IV. CHRISTIAN LOVE PROVES WE KNOW GOD
- “We love because he first loved us. If anyone says, “I love God,” yet hates his brother, he is a liar. For anyone who does not love his brother, whom he has seen, cannot love God, whom he has not seen. And he has given us this command: Whoever loves God must also love his brother.” (1 John 4:19–21, NIV84)
- finally it comes once again to this simple point that reverberates like the beat of a bass drum throughout 1st John
- if you know God you will love your brothers
- if you do not love your brothers you don’t know God
- Jesus said whatever you have done to the least of these you have done unto him
- he also said whatever you have not done to the least of these you have not done to me
- to withhold love from any human being, most especially from Christian brothers and sisters is to withhold love from God
- love is the great commandment that motivates the great commission
- without Love we are not like Christ and therefore not Christian
- there are, I believe, three kinds of Christians
- those who are secure but not sure
- those who are sure, but not secure
- those who are secure and sure
- category one are conscientious believers in Christ who are saved but who lack assurance of their salvation
- category two are professing Christians who insist that even though they are living in sin and absent from the church that they’ll make it because, after all, they walked an aisle and said a prayer when they were twelve
- category three are born-again believers who enjoy a warm, secure relationship with Christ and with fellow believers
- do you need assurance that your salvation is authentic?
- examine your relationship with other believers—And he has given us this command: Whoever loves God must also love his brother
In 1 Corinthians 13 we get a pictur of love’s importance. “If I speak in the tongues of men and of angels, but have not love, I am only a resounding gong or a clanging cymbal.

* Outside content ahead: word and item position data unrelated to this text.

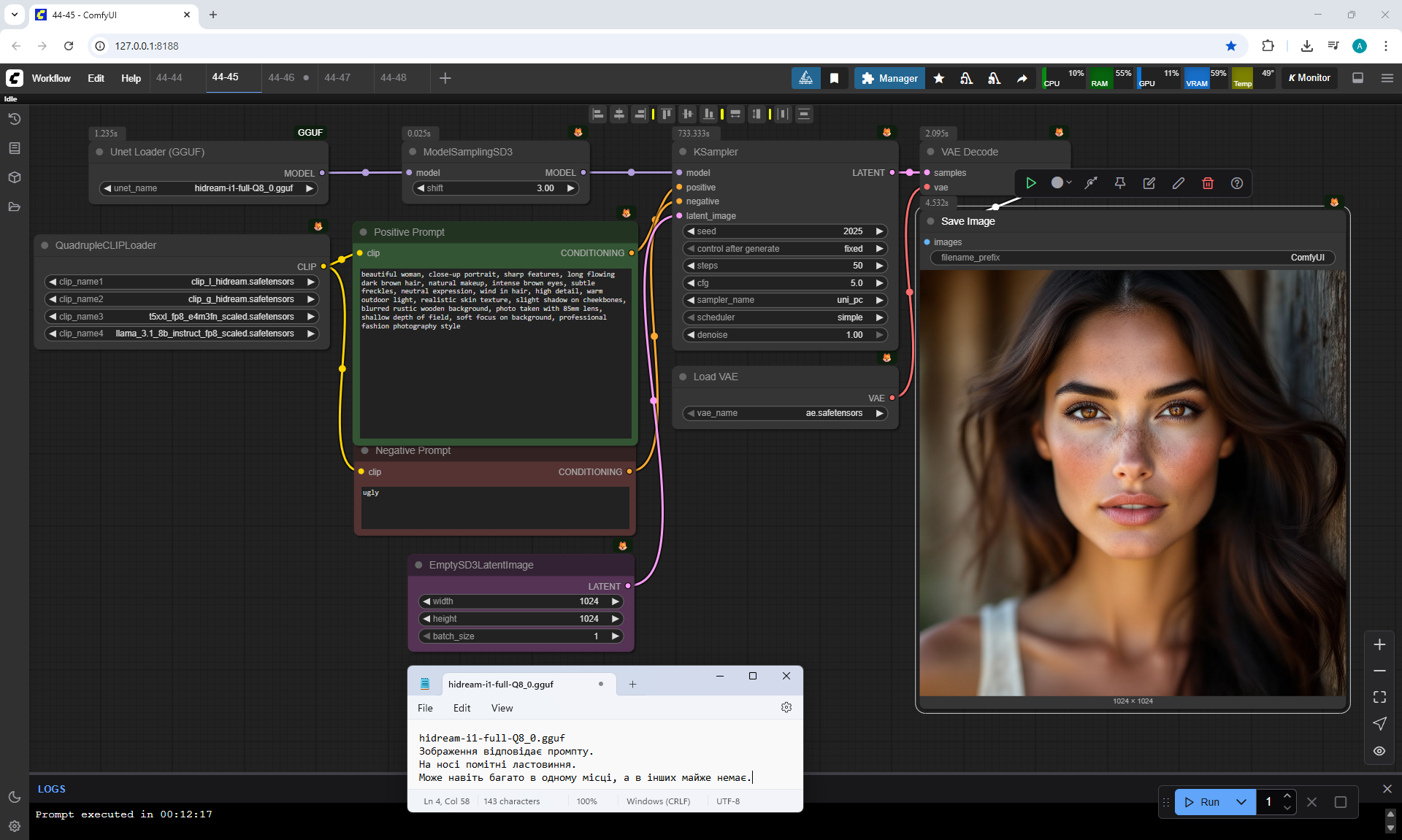This screenshot has width=1402, height=840.
Task: Pin the selected Save Image node
Action: (x=1119, y=183)
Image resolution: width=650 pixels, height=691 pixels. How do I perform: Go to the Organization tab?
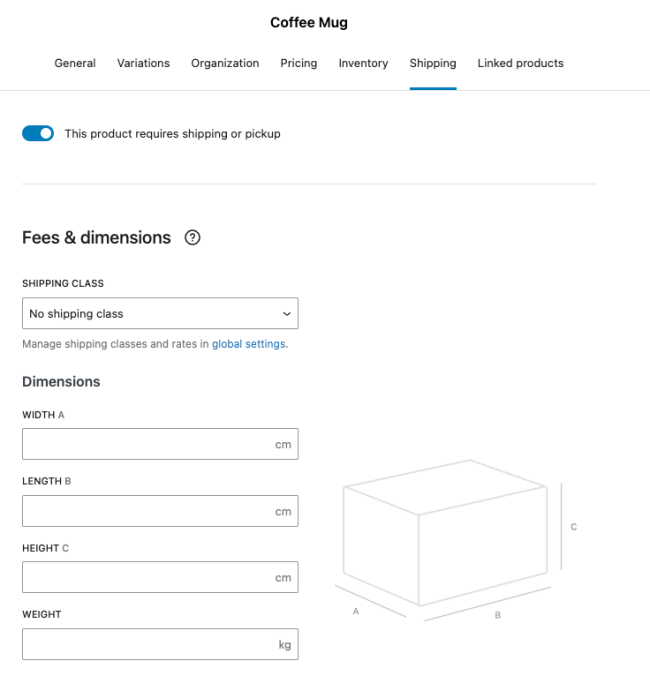click(x=225, y=63)
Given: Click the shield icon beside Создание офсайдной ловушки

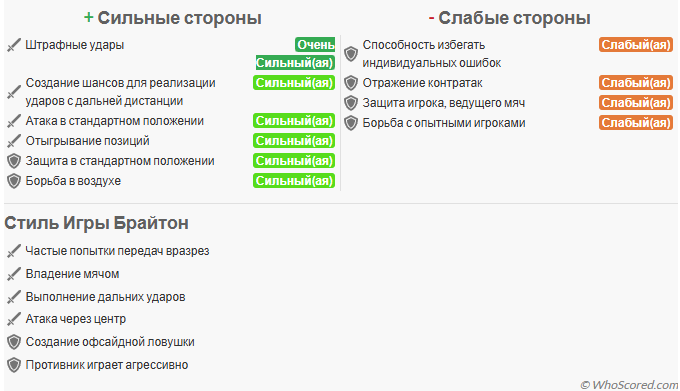Looking at the screenshot, I should (x=14, y=342).
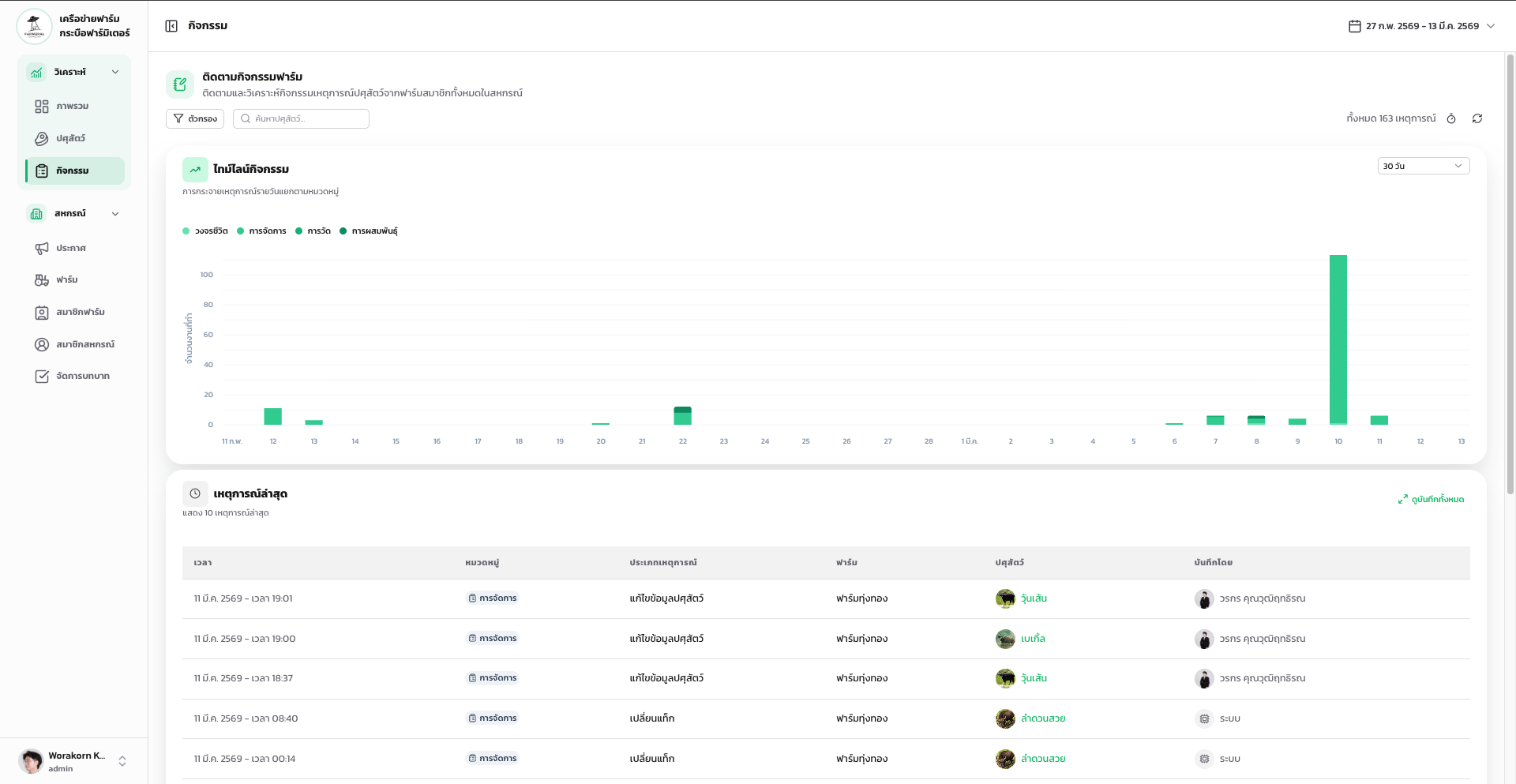
Task: Click the ฟาร์ม farm sidebar icon
Action: (42, 279)
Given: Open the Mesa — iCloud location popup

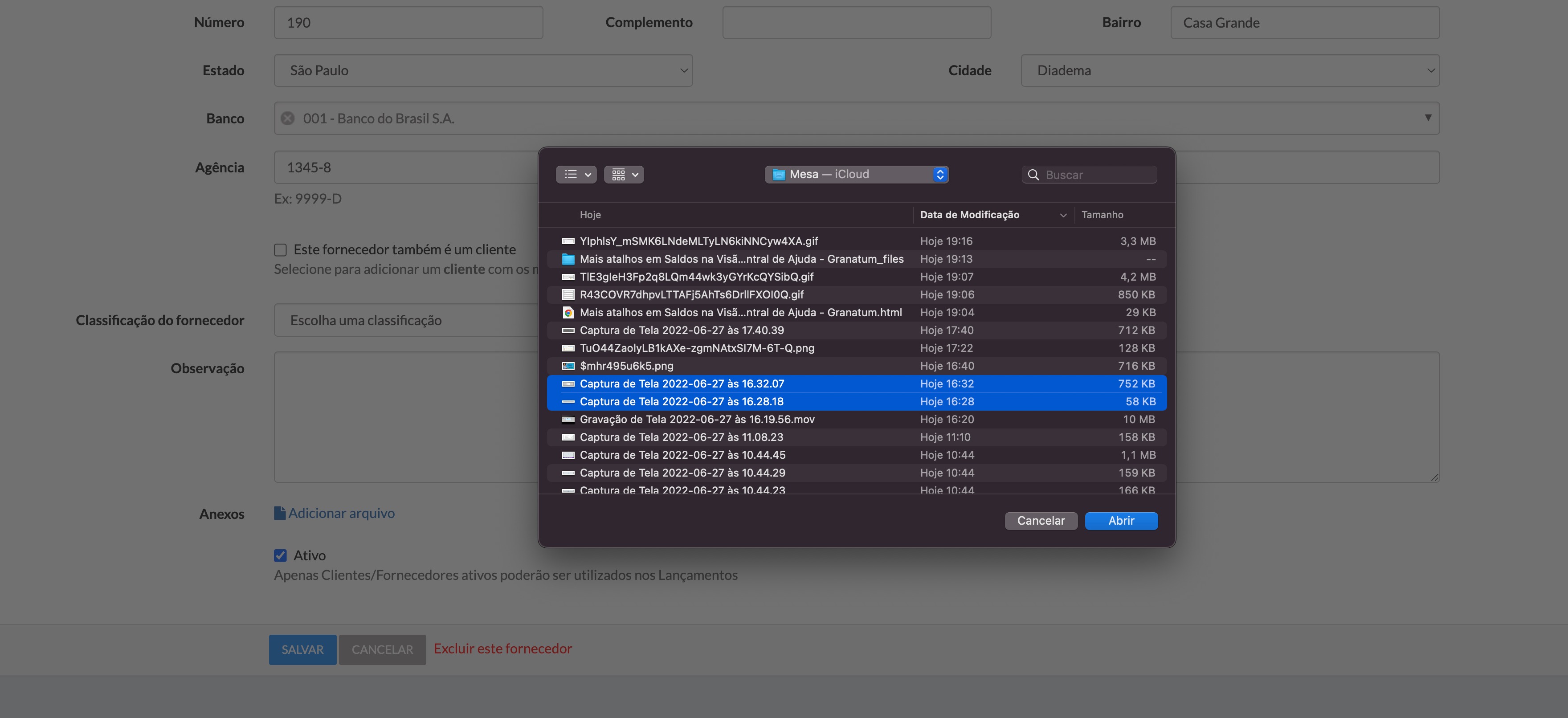Looking at the screenshot, I should tap(857, 175).
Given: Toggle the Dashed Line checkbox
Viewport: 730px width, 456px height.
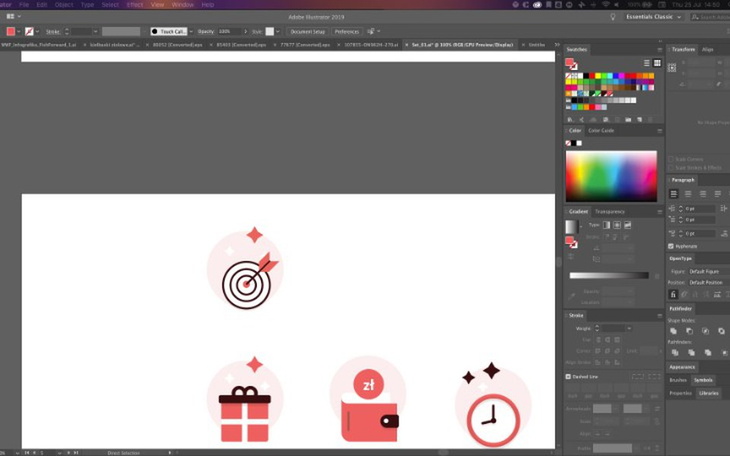Looking at the screenshot, I should 569,377.
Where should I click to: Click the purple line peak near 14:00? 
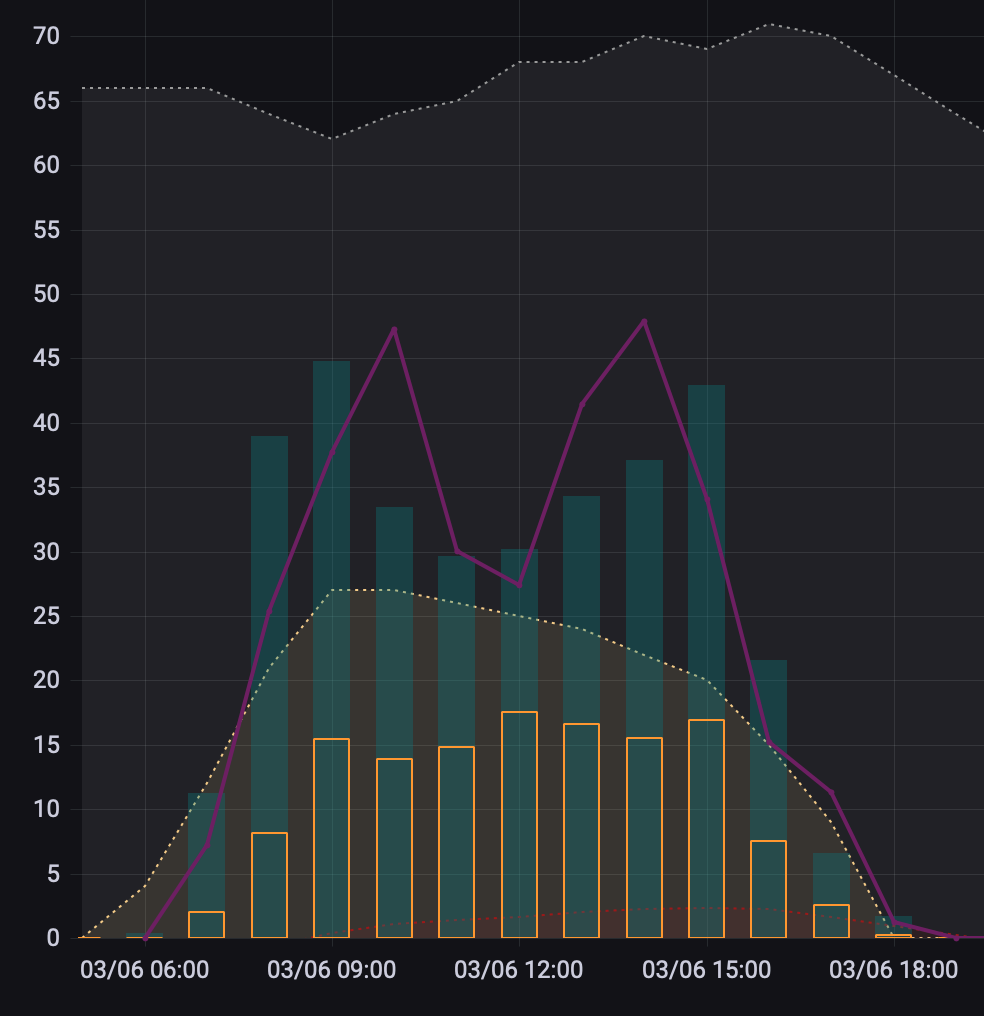[x=644, y=321]
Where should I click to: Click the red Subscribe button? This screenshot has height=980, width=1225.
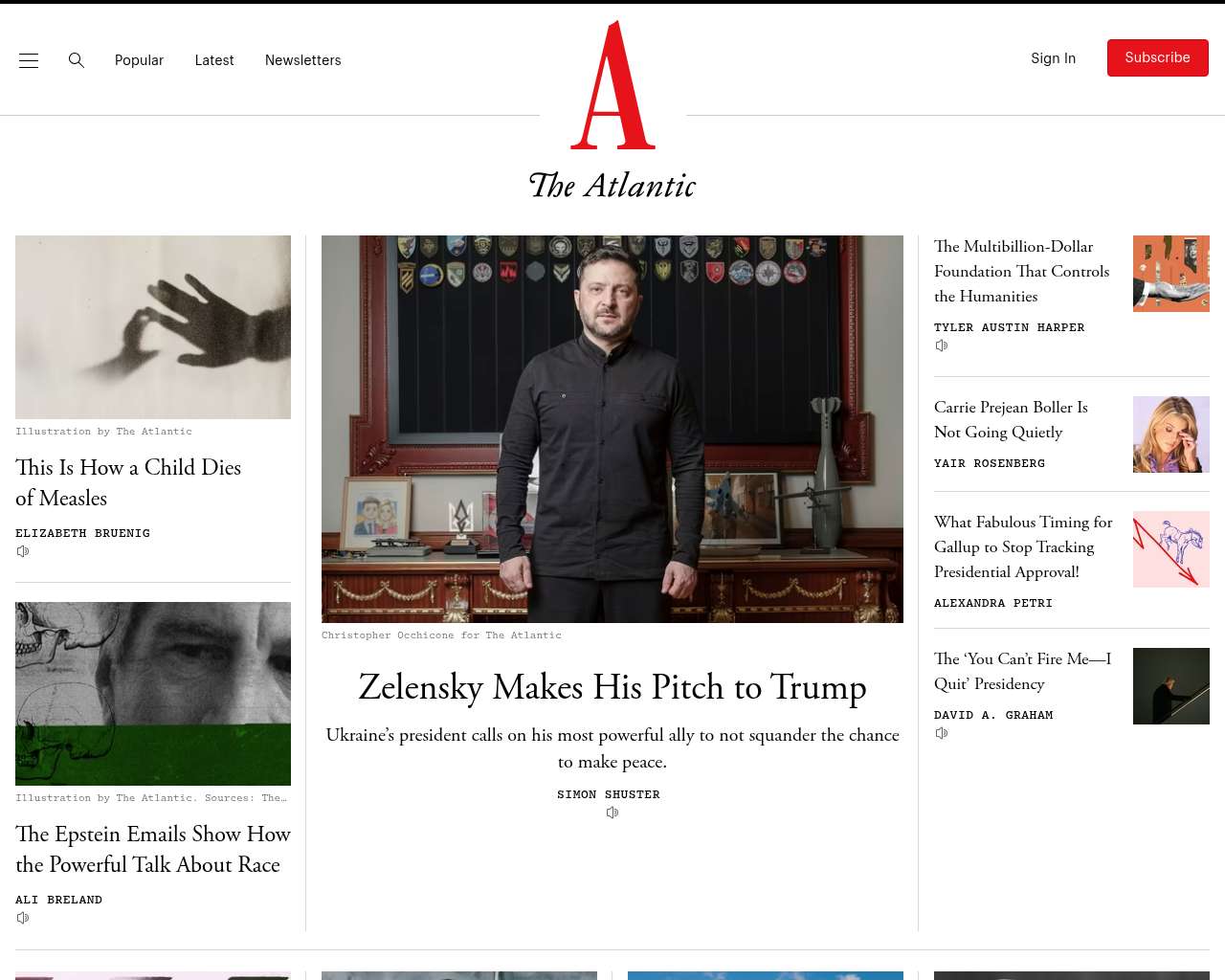pos(1158,57)
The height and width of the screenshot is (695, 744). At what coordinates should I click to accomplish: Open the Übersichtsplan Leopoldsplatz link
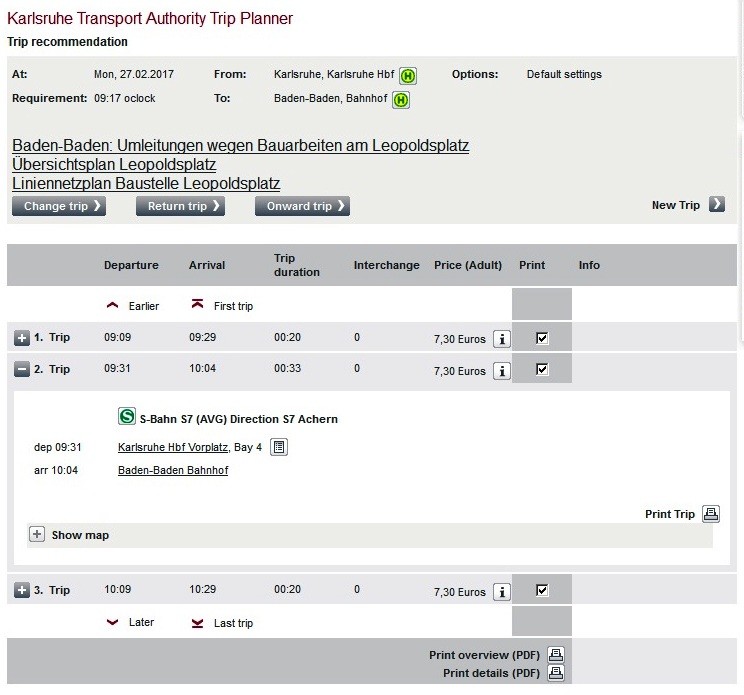[114, 164]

If I have the gift of prophecy and can fathom all mysteries and all knowledge, and if I have a faith that can move mountains, but have not love, I am nothing. If I give all I possess to the poor and surrender my body to the flames, but have not love, I gain nothing.” (1 Corinthians 13:1–3, NIV84).
It doesn’t matter if doctrine is perfect. It doesn’t matter if we have the most talented musicians on the face of the earth. It doesn’t matter if we have a sound exegetical explanation of the Word in the service twice a week. If we lack love we are not the Church of Jesus Christ.